- Introduction
- Order of development activity
- Multiple versions of the same replaceable object
- Obtaining the correct version of replaceable objects in migrations
- Creating functions (stored procedures) using untrusted languages
TOC courtesy of Lucio Paiva.
As noted elsewhere, creating a migration is not in principle very complicated. But in this project, where we manage many non-table objects, there are complications. We try to document those complications here.
-
Replaceable objects require multiple versions to be retained under the revision identifier (see notes below). So the first step is usually to create a new skeleton migration from which the revision identifier can be obtained.
-
Modify the ORM to reflect the changes to be implemented. This can include:
- Modifying a table (e.g., column definitions)
- Creating a new version of a replaceable object to be created or updated (e.g., a function, view or matview)
-
Complete the migration script using the newly defined objects. See the next sections for some important advice on doing that.
For each migration script to work in perpetuity without error, all versions of replaceable objects must be retained in the codebase. A given migration will use only one or perhaps two distinct versions of a replaceable object, but there may be many such versions corresponding to many revisions (and attendant migrations).
For example, a view or materialized view may acquire new columns and have the query defining its columns updated accordingly. But because earlier migrations involving that matview depend on earlier versions of that object, those versions of the matview must also be retained.
All object definitions are defined in the module pycds.orm
. This module is further subdivided into object types such as tables (pycds.orm.tables
), views (pycds.orm.views
), etc. Whereas tables are mutated and do not need to have old versions retained, replaceable objects require all versions to be retained separately. Within each replaceable object type module (e.g., pycds.orm.views
), there are separate version modules named according to the version in which one or more replaceable objects in that version is (re)defined (e.g., pycds.orm.views.version_bb2a222a1d4a
).
(This organization is a little awkward in practice, but logical. Other and possibly better ways of organizing things are conceivable.)

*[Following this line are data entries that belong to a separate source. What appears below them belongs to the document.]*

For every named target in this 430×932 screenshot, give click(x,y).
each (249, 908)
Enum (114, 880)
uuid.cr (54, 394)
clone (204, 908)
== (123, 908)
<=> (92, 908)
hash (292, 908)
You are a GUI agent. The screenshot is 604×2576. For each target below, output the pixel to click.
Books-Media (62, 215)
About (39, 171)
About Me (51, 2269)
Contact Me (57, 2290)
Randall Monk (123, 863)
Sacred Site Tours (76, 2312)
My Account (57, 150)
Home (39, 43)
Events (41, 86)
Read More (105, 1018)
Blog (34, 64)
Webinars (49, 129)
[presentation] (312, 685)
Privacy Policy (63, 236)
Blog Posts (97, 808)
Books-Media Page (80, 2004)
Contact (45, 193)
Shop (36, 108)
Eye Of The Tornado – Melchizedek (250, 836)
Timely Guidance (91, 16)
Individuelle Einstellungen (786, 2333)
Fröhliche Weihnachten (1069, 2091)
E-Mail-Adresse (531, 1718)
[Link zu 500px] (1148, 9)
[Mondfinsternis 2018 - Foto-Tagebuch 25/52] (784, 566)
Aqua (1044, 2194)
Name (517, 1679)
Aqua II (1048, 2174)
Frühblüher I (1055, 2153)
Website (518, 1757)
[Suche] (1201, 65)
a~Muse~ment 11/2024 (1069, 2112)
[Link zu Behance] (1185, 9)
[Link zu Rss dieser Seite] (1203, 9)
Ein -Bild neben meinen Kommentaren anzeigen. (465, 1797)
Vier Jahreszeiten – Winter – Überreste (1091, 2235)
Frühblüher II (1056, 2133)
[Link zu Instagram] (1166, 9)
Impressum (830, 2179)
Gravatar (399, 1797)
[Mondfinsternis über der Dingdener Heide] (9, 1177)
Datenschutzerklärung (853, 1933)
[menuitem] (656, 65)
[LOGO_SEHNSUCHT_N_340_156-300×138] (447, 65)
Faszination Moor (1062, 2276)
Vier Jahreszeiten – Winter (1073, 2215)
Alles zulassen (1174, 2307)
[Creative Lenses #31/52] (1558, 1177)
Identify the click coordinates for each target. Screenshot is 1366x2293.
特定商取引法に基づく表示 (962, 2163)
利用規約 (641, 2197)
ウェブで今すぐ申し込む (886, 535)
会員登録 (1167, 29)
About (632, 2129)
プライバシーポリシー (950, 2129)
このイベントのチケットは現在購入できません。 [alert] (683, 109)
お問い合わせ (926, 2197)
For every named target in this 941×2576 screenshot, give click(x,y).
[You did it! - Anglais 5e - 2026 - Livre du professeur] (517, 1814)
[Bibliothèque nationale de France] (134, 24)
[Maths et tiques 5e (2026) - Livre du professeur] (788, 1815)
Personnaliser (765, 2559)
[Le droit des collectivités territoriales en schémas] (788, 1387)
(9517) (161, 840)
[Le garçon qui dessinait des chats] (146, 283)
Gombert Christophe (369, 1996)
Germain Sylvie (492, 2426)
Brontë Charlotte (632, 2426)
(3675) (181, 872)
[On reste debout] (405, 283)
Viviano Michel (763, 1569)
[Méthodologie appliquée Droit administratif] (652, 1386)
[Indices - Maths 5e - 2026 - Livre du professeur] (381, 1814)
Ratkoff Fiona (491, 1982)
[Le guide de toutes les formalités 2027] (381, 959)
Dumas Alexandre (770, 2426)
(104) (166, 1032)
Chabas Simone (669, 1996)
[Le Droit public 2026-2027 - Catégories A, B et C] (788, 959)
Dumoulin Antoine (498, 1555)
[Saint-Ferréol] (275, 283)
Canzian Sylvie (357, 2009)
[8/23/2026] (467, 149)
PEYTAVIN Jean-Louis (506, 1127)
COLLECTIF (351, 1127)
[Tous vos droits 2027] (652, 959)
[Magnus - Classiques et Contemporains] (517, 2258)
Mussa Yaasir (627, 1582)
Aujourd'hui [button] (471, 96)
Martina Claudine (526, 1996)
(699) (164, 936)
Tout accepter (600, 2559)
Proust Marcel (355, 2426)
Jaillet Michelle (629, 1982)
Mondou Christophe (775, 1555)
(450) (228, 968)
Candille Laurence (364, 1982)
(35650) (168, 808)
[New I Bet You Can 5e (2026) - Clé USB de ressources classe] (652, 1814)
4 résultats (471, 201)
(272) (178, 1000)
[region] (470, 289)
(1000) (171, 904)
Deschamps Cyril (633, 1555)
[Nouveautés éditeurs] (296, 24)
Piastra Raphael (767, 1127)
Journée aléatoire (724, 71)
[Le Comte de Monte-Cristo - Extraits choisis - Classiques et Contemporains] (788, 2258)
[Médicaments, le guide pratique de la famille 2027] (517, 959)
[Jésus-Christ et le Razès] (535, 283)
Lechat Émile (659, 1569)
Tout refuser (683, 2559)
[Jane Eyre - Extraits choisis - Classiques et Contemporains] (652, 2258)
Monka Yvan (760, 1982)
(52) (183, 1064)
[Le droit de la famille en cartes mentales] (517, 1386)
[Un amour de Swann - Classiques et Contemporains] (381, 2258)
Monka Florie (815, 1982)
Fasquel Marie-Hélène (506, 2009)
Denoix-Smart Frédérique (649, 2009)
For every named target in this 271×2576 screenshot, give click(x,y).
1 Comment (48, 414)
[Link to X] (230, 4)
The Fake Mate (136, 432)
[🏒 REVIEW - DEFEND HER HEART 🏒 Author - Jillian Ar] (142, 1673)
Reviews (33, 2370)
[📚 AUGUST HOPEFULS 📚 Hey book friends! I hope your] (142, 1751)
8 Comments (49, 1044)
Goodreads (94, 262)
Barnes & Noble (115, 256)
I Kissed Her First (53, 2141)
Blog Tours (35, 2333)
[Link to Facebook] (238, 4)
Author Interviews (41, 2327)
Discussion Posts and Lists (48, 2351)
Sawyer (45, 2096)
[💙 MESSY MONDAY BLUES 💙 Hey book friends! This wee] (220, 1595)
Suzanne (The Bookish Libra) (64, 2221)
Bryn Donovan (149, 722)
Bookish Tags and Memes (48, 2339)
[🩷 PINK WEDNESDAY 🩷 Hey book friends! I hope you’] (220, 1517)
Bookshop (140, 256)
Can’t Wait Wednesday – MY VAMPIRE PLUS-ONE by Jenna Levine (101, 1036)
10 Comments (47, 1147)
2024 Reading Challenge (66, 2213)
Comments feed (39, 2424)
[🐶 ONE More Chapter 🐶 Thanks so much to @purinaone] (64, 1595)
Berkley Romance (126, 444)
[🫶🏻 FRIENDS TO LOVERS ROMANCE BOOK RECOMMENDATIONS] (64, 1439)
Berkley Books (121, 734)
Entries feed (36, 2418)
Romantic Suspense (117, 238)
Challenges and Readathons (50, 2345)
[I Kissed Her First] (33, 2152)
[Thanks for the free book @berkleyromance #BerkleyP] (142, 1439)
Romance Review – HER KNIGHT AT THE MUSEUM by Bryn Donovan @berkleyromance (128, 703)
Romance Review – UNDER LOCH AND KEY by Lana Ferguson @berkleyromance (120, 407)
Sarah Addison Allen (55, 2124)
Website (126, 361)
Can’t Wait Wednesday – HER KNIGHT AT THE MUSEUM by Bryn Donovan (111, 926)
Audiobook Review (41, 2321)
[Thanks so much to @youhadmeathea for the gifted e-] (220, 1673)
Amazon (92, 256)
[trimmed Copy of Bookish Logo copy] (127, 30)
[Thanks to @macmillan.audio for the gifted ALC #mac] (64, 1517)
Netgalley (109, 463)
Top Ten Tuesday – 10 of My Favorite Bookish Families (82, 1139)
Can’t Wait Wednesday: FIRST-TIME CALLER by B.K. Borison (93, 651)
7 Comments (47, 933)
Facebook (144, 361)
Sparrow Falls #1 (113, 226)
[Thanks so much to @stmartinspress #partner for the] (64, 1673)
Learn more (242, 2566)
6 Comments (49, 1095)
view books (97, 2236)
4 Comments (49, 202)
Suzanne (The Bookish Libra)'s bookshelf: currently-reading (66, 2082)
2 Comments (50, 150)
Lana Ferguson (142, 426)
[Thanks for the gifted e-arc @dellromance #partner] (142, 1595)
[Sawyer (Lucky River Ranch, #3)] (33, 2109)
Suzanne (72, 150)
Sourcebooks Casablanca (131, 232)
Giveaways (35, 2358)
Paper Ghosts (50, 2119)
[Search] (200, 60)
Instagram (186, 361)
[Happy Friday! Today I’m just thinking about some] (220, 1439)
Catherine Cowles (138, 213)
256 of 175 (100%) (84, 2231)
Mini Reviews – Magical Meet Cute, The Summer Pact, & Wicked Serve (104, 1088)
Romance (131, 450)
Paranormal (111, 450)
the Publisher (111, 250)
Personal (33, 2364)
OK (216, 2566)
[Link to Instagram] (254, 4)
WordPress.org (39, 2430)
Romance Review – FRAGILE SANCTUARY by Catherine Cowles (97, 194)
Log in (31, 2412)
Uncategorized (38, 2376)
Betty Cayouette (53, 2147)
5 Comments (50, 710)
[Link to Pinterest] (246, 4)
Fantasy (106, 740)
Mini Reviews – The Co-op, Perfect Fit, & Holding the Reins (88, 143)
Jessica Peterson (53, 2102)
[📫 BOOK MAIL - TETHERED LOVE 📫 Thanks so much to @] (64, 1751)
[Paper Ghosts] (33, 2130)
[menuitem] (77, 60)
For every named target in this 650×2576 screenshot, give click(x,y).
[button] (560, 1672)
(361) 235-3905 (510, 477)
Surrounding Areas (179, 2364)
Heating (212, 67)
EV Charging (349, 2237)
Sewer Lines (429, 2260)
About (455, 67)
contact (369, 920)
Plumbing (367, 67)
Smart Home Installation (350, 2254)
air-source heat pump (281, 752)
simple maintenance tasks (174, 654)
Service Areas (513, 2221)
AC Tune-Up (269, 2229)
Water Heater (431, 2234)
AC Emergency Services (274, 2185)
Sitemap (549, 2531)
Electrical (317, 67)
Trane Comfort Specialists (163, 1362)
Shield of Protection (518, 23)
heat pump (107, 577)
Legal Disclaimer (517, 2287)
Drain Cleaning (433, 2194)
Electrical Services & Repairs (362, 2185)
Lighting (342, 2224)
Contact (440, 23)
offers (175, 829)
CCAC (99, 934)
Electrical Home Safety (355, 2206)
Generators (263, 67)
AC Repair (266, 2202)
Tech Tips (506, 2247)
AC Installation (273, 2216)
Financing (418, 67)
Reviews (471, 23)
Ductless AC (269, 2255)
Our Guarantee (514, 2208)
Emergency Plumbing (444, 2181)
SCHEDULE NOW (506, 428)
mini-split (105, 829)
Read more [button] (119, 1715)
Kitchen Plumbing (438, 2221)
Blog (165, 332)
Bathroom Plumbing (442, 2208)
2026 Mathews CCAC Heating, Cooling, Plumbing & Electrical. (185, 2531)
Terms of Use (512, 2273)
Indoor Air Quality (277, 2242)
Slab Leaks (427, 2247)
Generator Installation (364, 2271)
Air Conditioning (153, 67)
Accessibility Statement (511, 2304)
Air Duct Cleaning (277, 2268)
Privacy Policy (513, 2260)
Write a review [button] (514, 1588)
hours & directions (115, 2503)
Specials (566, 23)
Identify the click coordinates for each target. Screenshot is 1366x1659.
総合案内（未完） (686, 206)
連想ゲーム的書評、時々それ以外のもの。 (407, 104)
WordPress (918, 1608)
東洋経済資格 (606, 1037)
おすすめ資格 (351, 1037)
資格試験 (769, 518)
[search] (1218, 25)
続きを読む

Recall that a replaceable object (a.k.a. non-table object) is one that cannot be modified in-place in the way that a table can. Instead (prompting the name), such an object must be replaced in its entirety.
In a migration script that updates a replaceable object, it is essential to obtain the old and new replaceable objects directly from the version directories where they are defined. This ensures that the correct version is dropped and/or created.
When dependent objects must be dropped and recreated in the course of updating an primary object, ensure you get each dependent object from the correct version directory, and not from the top-level pycds
module. If you do not do this, migrations will fail or potentially update the database with the wrong objects.
In order to perform certain operations, the migration user needs superuser privileges. These operations include:
- Create a stored procedure using an untrusted language (we use
plpython3u
for some) - Create or drop an extension. (This should be rare, since extensions are not generally under control of the ORM.)
We do not give high privilege to users unless they require it. In migrations, we get superuser privilege by temporarily setting the role to a superuser role name that is granted to the user only for the period when database migrations are performed. After those operations have been performed, the superuser role should be reset. For example:
op.set_role(get_su_role_name())
op.create_replaceable_object(function_in_untrusted_language)
op.reset_role()